Changes to the Board of Directors
On December 18, 2020, Paul Michaels resigned as a director of the Board of Directors (the “Board”) of Coty Inc. (NYSE: COTY) (the “Company”) after five years of Board service. Mr. Michael’s resignation was not the result of any disagreement with the Company on any matter relating to the Company’s operations, policies or practices.
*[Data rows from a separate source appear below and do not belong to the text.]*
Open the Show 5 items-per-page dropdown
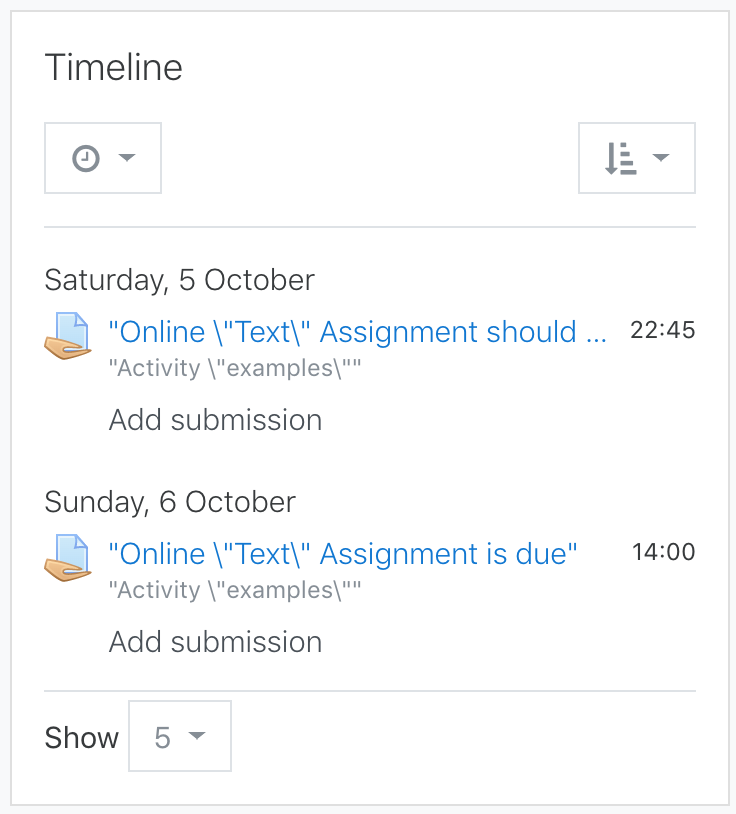736x814 pixels. 180,736
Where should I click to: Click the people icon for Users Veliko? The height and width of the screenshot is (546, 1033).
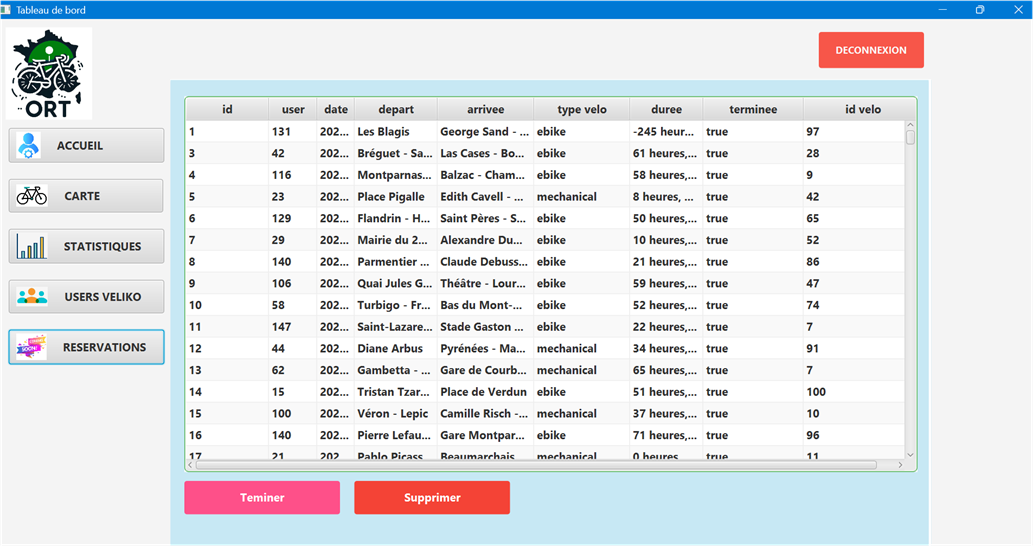[x=32, y=297]
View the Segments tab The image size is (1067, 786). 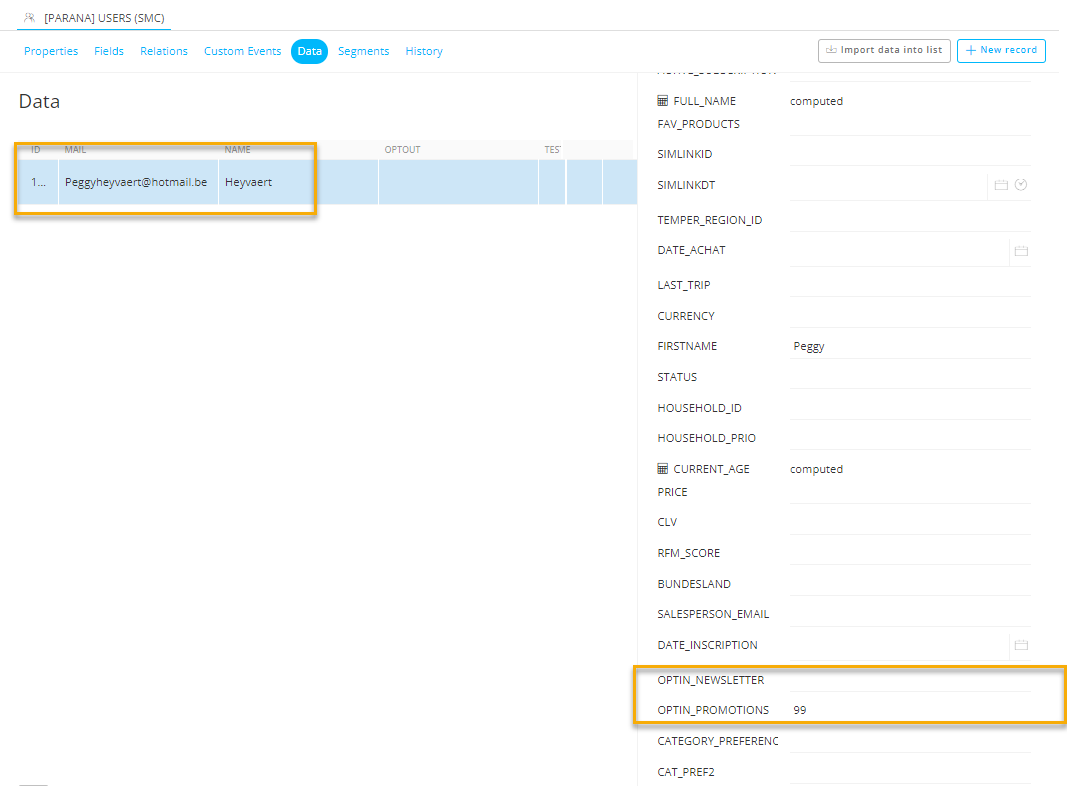(x=363, y=51)
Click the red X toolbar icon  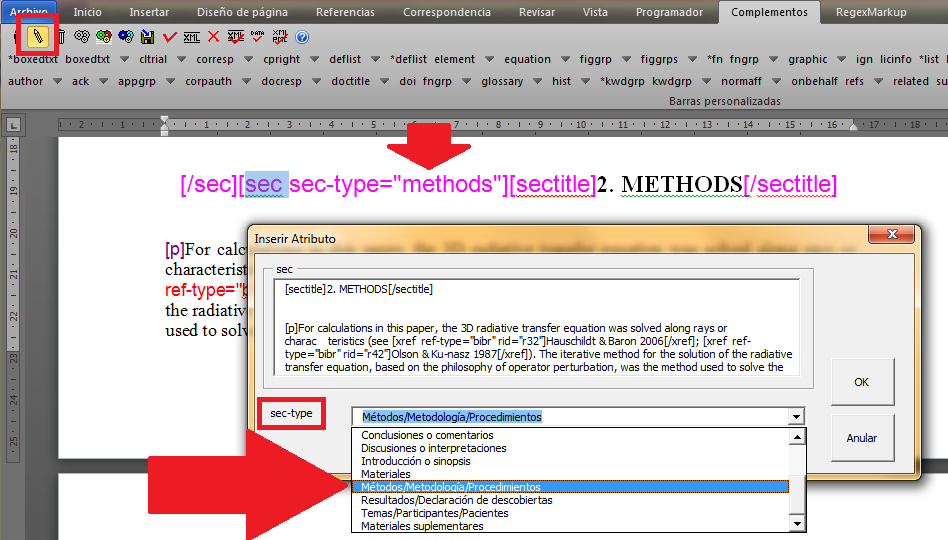click(x=214, y=37)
On December 18, 2020, the Board increased its size to thirteen (13) directors and appointed Mariasun Aramburuzabala and Anna Makanju as members of the Board, in each case effective as of December 18, 2020, with a term expiring at the 2021 annual meeting of the Company's stockholders and until her respective successor is duly elected and qualified. In addition, the Board appointed Ms. Aramburuzabala to the Board’s Remuneration and Nomination Committee, also effective as of December 18, 2020. No decision has been made with respect to the naming of Ms. Makanju to any committees of the Board. Each will participate in the compensation arrangements for non-employee directors as described in the Company’s Proxy Statement filed with the Commission on September 24, 2020.
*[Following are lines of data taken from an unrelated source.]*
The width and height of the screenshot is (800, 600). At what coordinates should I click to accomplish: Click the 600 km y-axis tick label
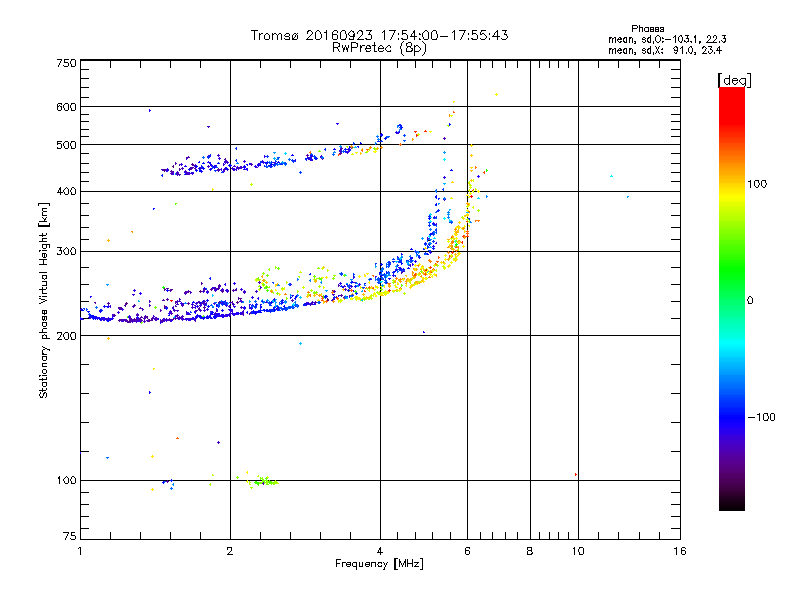[x=66, y=107]

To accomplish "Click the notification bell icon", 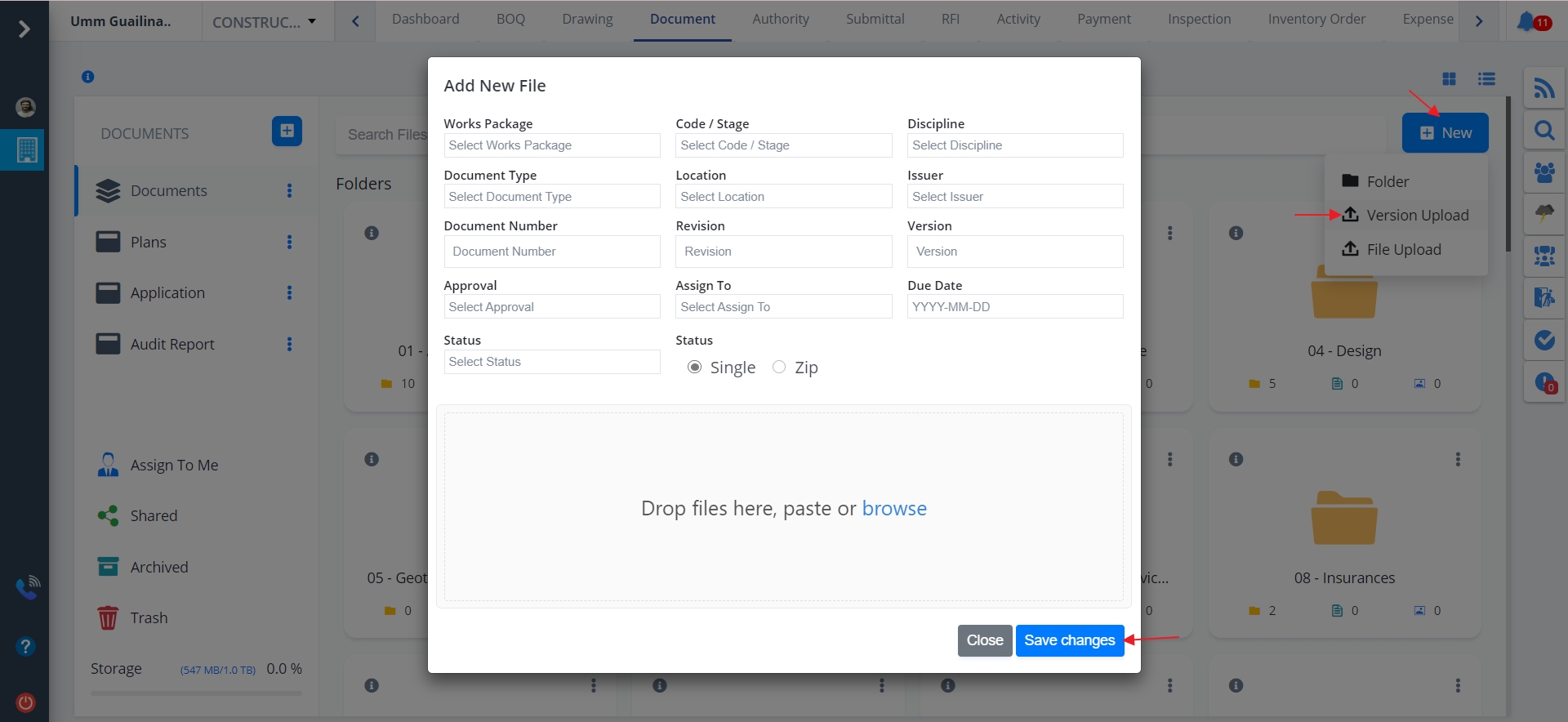I will click(1526, 21).
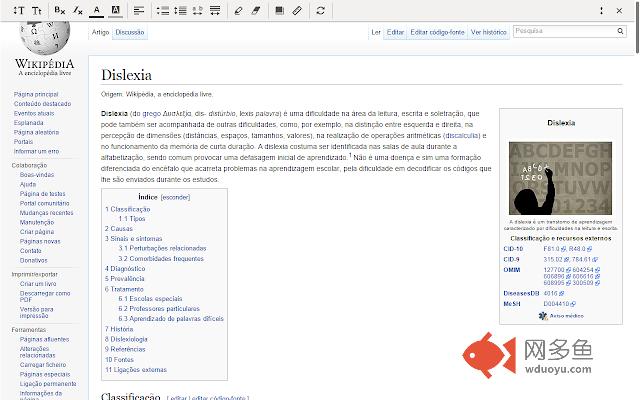Jump to 4 Diagnóstico in the index
The height and width of the screenshot is (400, 640).
click(x=127, y=269)
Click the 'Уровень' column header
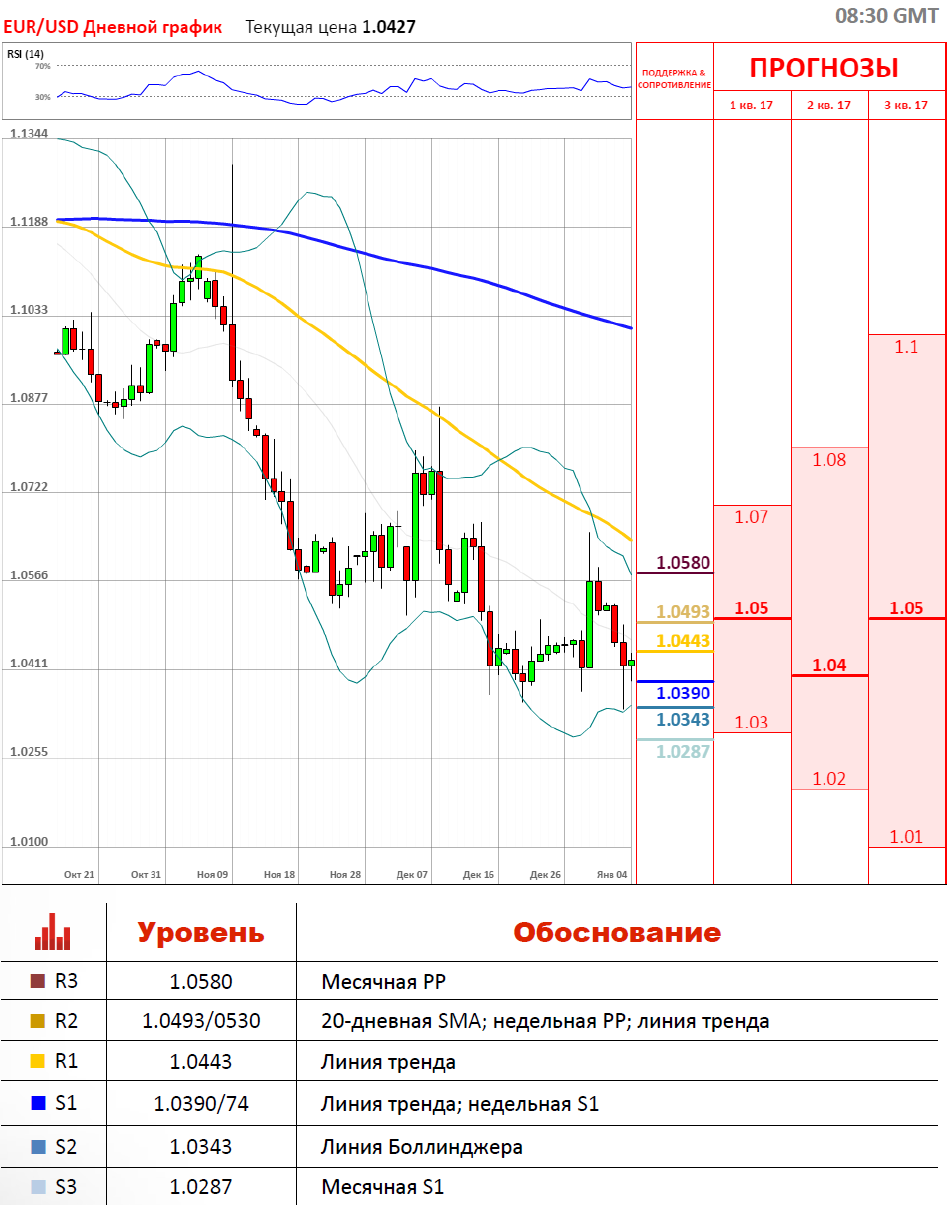Viewport: 951px width, 1205px height. click(200, 933)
There are no arrangements or understandings between Ms. Aramburuzabala or Ms. Makanju and any other persons pursuant to which either of them was appointed as director. There are no transactions in which Ms. Aramburuzabala or Ms. Makanju has an interest requiring disclosure under Item 404(a) of Regulation S-K.
A copy of the press release announcing these board changes is attached to this Current Report on Form 8-K as Exhibit 99.1. A copy of the press release is also available on its website at www.investors.coty.com, under the “Investor News” tab.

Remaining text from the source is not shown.